» **ACTIONS TO TAKE**:
1. Answer each question from the forum post about summing a vector with multiple threads.
(a) What total sum does the poster expect the vector to produce?
(b) What is the name of the global mutex declared to guard the shared variable?
(c) Which random number engine does the main function create?
2. List every header named in an #include line in the forum post about summing a vector with multiple threads.
:: EXCERPT TO READ
I currently am creating a vector and fill it with random values( for this case the random values will be 1) once the vector is created i want to calculate the total sum which should be 100000000, I am using ones to test that the addition was done correctly.
My goal is to make this code more efficient and run faster, I would appreciate any suggestions
the code needs to utilize multithreading
#include <chrono>
#include <iostream>
#include <mutex>
#include <random>
#include <thread>
#include <vector>
#include <atomic>
// Constant vector size; 100,000,000
constexpr long long SIZE = 100000000;
// Dividing the vector into 4 equal parts
// first quarter: 0 --> size/4
constexpr long long FIRST_PART = (SIZE /4);
// second quarter: size/4 --> size/2
constexpr long long SECOND_PART = 2*(SIZE / 4);
// third quarter: size/2 --> 3*(size/4)
constexpr long long THIRD_PART = 3*(SIZE / 4);
// fourth quarter: 3*(size/4) --> end (size)
constexpr long long FOURTH_PART = SIZE;
// Global mutex to guard the shared variable
std::mutex myMutex;
Here is my function to total the vector
void findSum(unsigned long long& sum,
const std::vector<int>& myVector,
unsigned long long begin,
unsigned long long end) {
for (auto it = begin; it < end; ++it) {
// create a lock to guard the shared variable
// no need to unlock the lock "myLock" when using luck_guard
// it is unlocked implicitly after executing the statement.
std::lock_guard<std::mutex> myLock(myMutex);
//std::atomic<std::atomic<int64_t>> myattempt();
// what is a mutex
//mutex xmutex;
sum += myVector[it];
}
}
Below is my main function where i try to use multi-threading
int main() {
// start timers
auto startTime = std::chrono::system_clock::now();
auto startTotalTime = std::chrono::system_clock::now();
//std::cout << "Start variable data type is: " << typeid(start).name() << std::endl;
std::cout << "Creating the Vector" << std::endl;
// create a vector of random variables
std::vector<int> randValues;
randValues.reserve(SIZE);
std::cout << "Filling the Vector" << std::endl;
// use the Mersenne Twister algorithm to generate random numbers
std::mt19937 rndEngine;
std::uniform_int_distribution<> uniformDist(1, 1);
for (long long i = 0; i < SIZE; i++)
::::
:: STORED ROWS
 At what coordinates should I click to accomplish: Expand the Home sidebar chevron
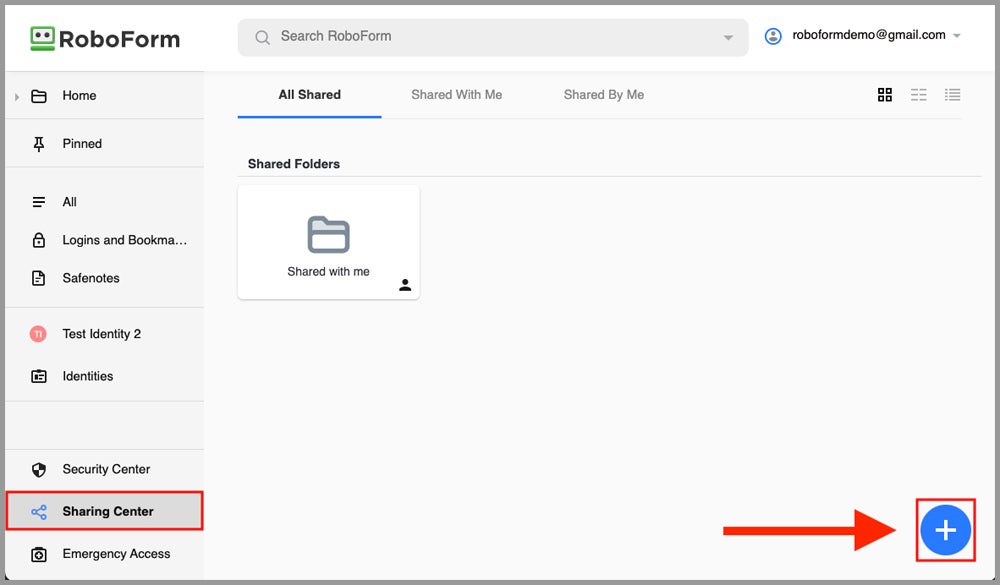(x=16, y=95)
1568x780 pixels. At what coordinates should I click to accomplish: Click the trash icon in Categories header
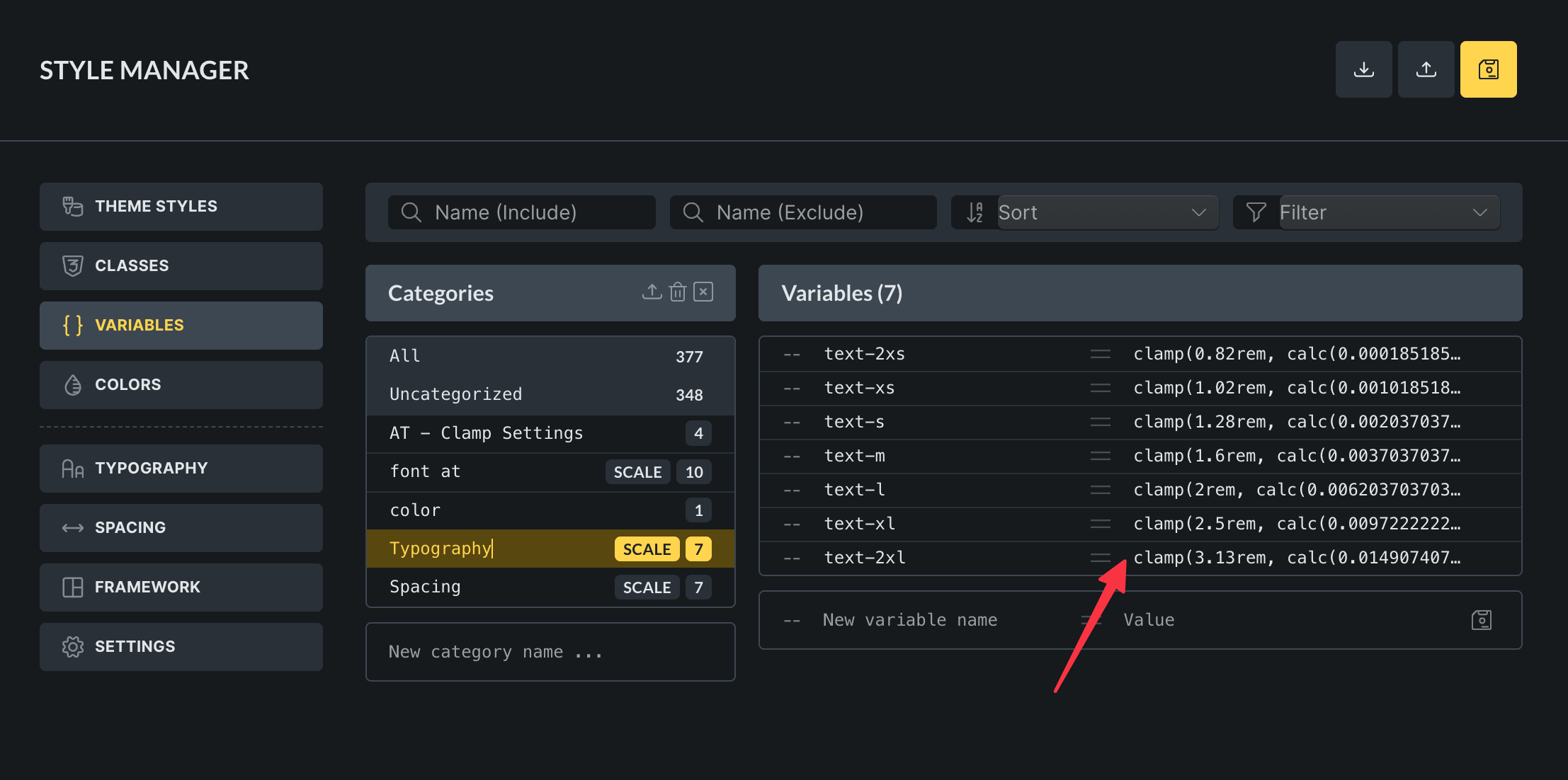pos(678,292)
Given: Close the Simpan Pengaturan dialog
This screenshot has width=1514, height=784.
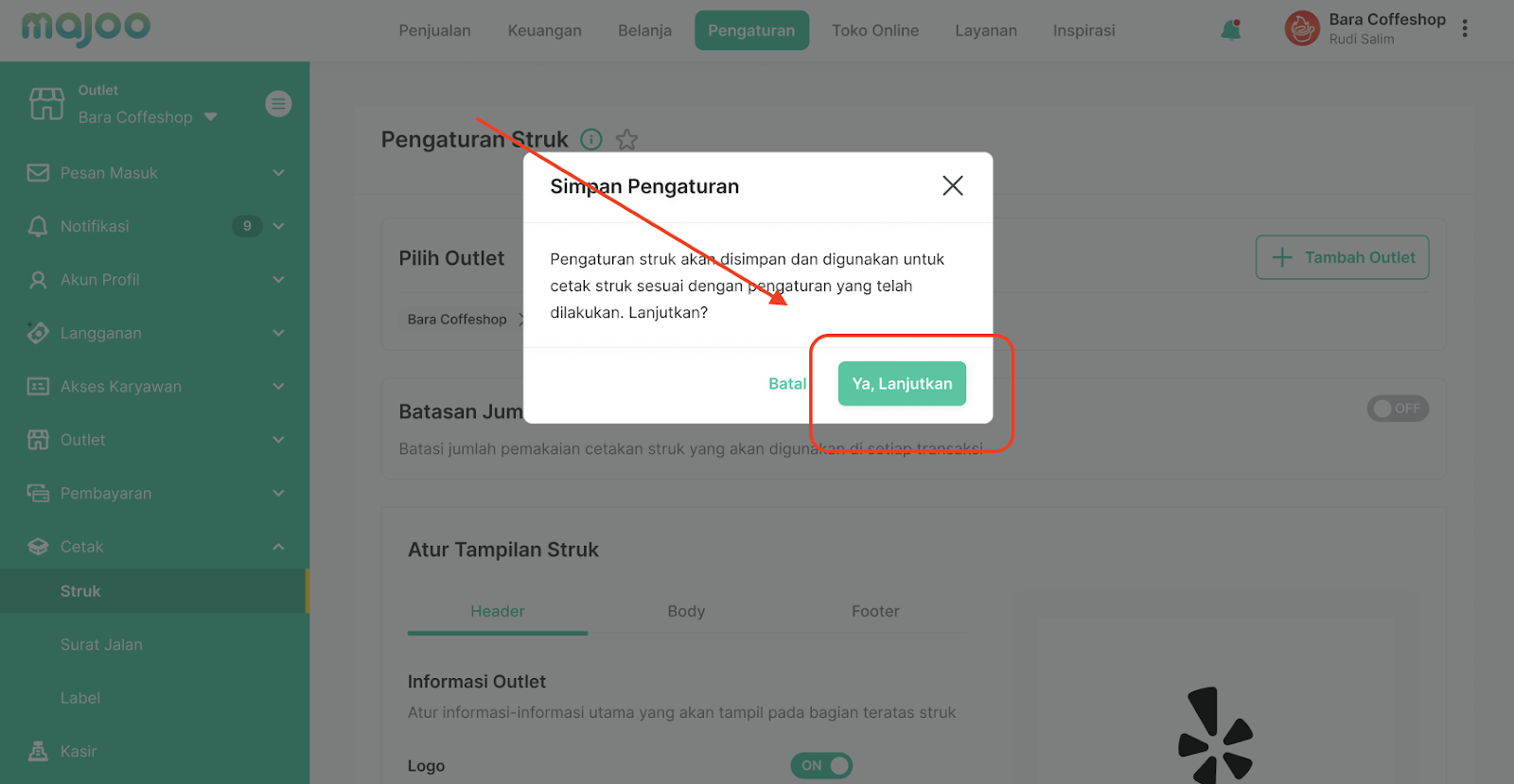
::::
» **COMPLETE ANSWERS**:
1.
(a) 100000000
(b) myMutex
(c) std::mt19937 (the Mersenne Twister algorithm)

2. <chrono>, <iostream>, <mutex>, <random>, <thread>, <vector>, <atomic>